Brice stays in Kaş and I hitch on alone – rewinding back to Kalkan where I stop for lunch and visit Maggi in her shop. It’s a nice feeling hitching through all of these familiar places, visiting friends along the way. Also strange, reversing through these experiences. Returning always feels strange to a traveller – at least to me it does.
My final rewind – not quite to Fethiye. I have my first dodgy ride, entering the car after determining where he’s going, as usual. “Memnun oldum” – pleased to meet you, I tell him. “Ben de” – me also, he says – then smiles and plonks his hand onto my knee with a sigh of satisfaction. “STOP THE CAR NOW!!!” He brakes immediately and I get out, furious.
The next car is another lone man. After we’ve been driving a good ten minutes I try explaining in Turkish what happened in the last car. The man seems to think this is normal behaviour for a Turkish man and anyway, what am I to expect? “Me, no problem” – he reassures me. And he isn’t, though he does offer a marriage proposal a few minutes later. I politely decline with a frown, which seems to confuse him. I just told him I’m a traveller, without any home. Why on earth would I be turning down a marriage proposal from a perfectly nice man like this? Some people will never understand.

____

- **SHORT TASK 1**
Translate this sentence from the hitchhiking account into Spanish: "It’s a nice feeling hitching through all of these familiar places, visiting friends along the way."

- **GIVEN INFORMATION**
____

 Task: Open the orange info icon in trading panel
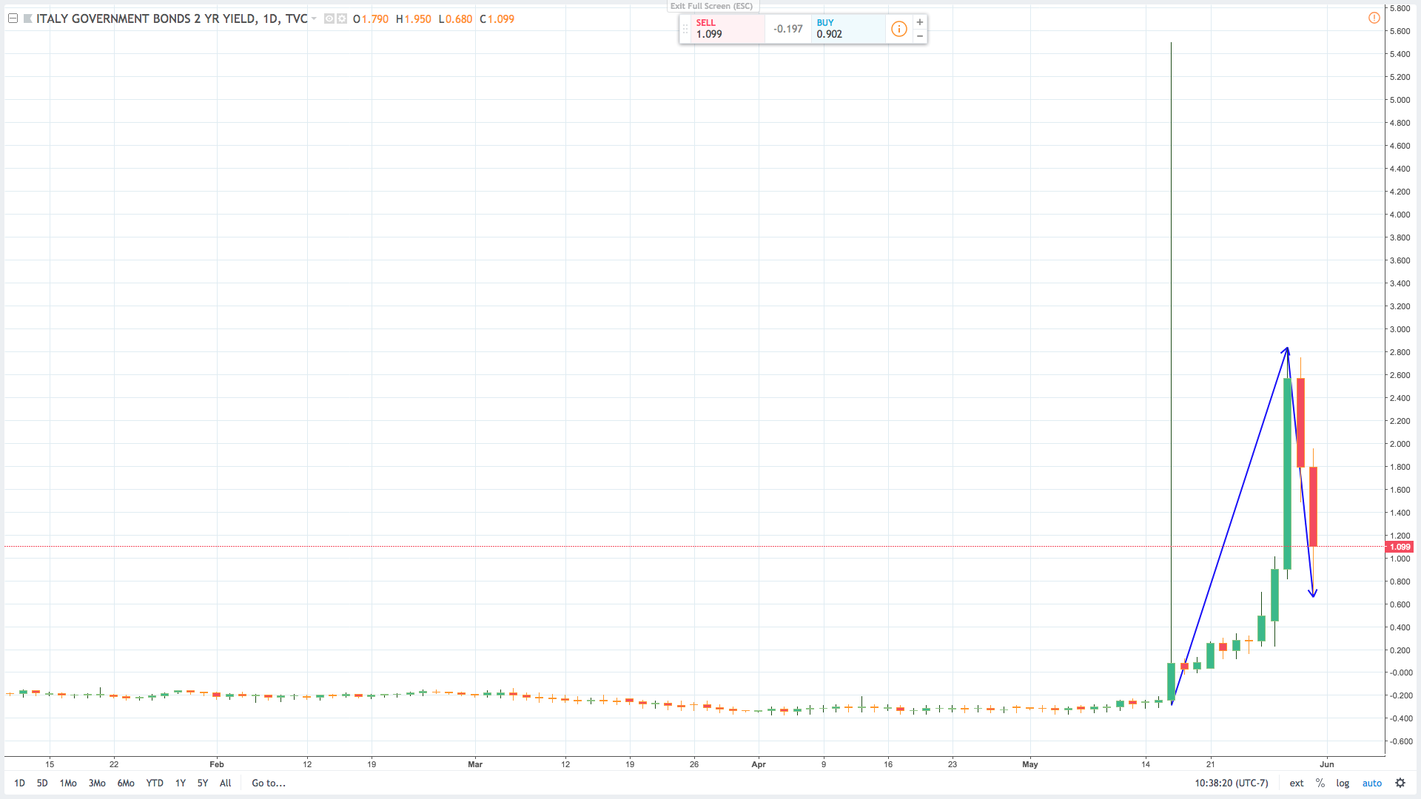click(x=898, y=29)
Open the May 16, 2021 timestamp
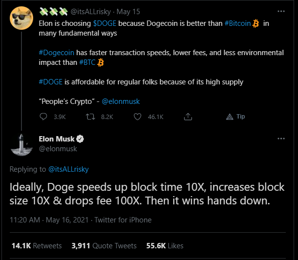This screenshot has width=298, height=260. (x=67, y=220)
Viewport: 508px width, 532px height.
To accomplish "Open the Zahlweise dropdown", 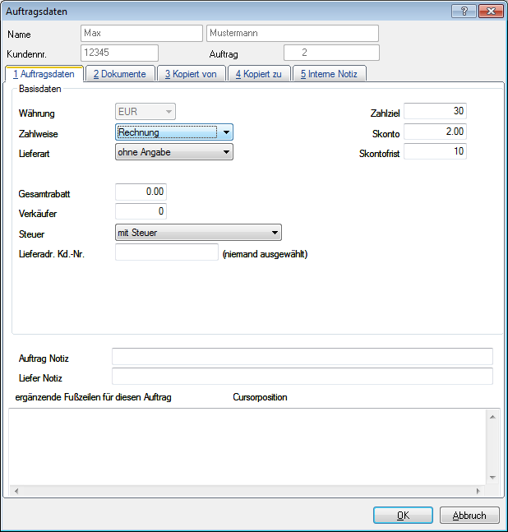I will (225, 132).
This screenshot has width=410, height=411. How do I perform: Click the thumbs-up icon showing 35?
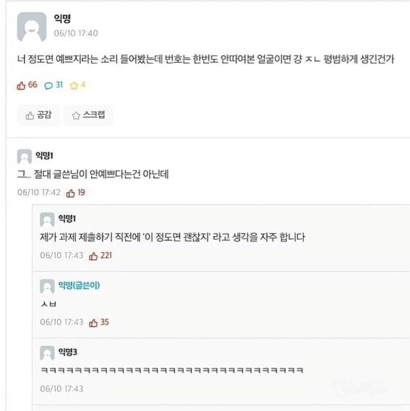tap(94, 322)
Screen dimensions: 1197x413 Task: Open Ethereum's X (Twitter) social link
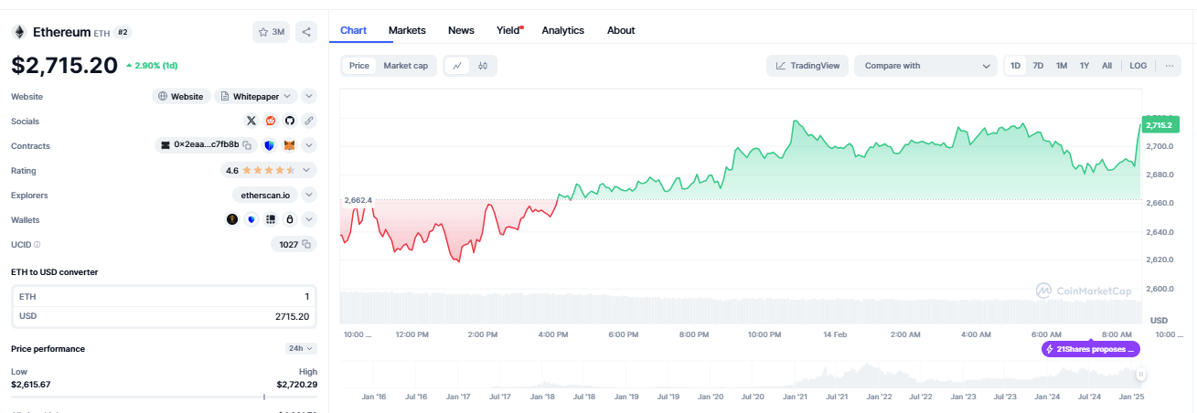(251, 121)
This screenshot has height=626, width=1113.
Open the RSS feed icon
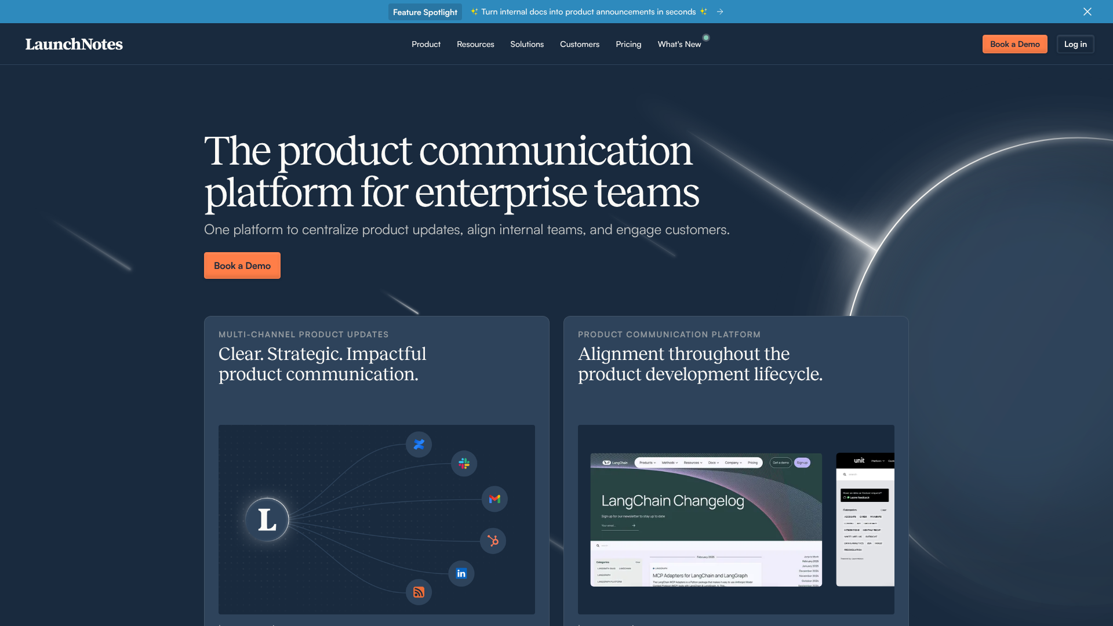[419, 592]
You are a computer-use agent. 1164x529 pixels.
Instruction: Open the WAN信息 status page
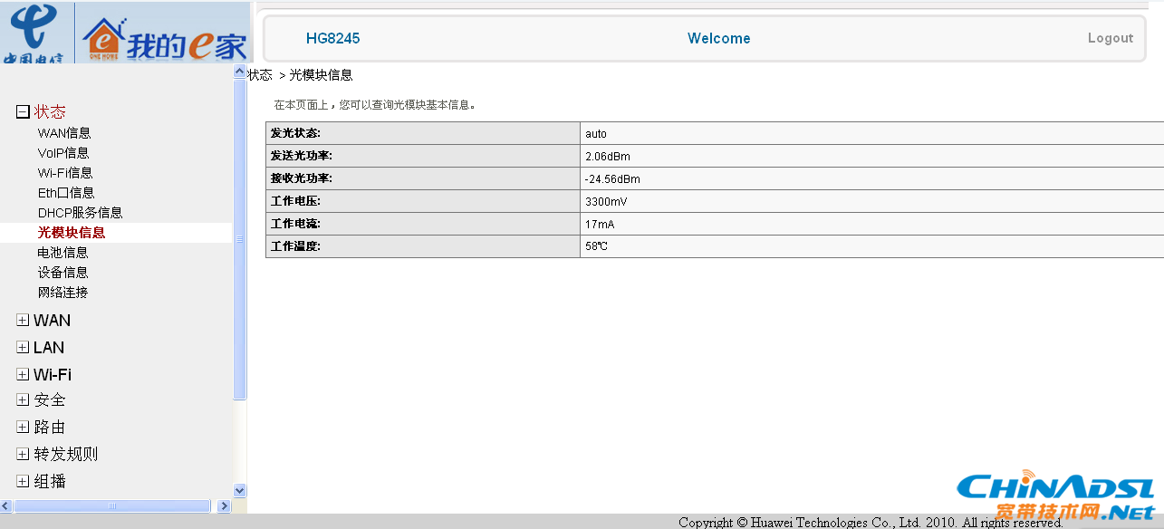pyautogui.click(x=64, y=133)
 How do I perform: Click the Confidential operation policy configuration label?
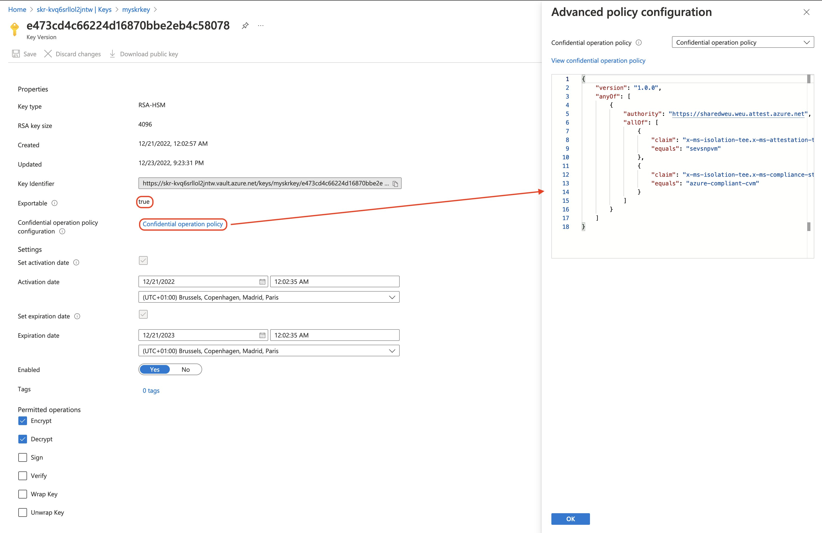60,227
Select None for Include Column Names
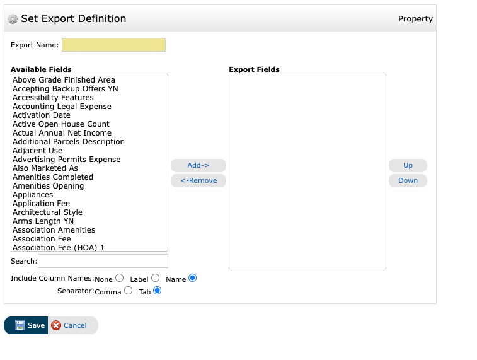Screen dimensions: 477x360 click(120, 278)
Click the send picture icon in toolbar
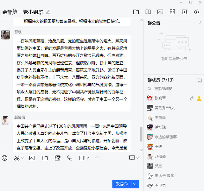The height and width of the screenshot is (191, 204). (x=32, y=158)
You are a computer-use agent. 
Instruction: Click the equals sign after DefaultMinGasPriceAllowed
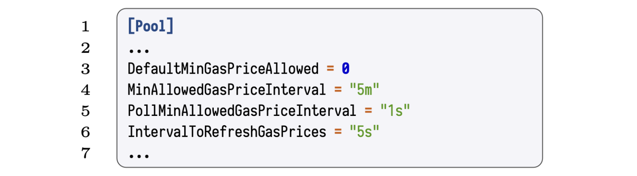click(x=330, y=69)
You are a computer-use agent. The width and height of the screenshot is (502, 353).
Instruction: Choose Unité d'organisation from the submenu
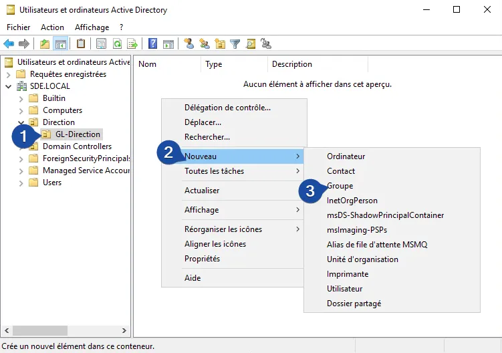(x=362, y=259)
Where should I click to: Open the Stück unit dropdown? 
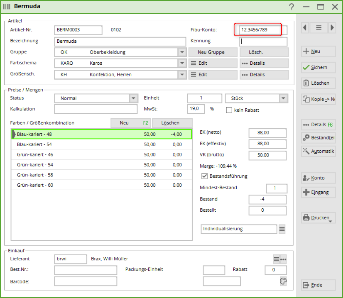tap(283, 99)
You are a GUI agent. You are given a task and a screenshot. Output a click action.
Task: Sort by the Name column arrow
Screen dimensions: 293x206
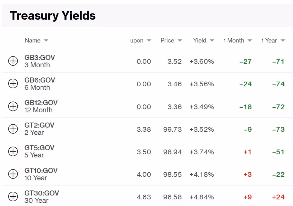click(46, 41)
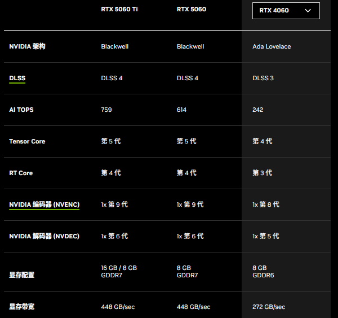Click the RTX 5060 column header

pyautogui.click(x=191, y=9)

____

- **SHORT TASK 2**
Write out the stretch of the entries from the line containing "You are a GUI" through the end of the entries, leaving the pictures out.

- **COMPLETE OUTPUT 1**
Es una sensación agradable hacer autostop por todos estos lugares conocidos, visitando a amigos por el camino.

- **COMPLETE OUTPUT 2**
You are a GUI agent. You are given a task and a screenshot. Output a click action.
Task: Sort by the Name column arrow
Screen dimensions: 293x206
click(46, 41)
Click the RTX 5060 column header

pyautogui.click(x=191, y=9)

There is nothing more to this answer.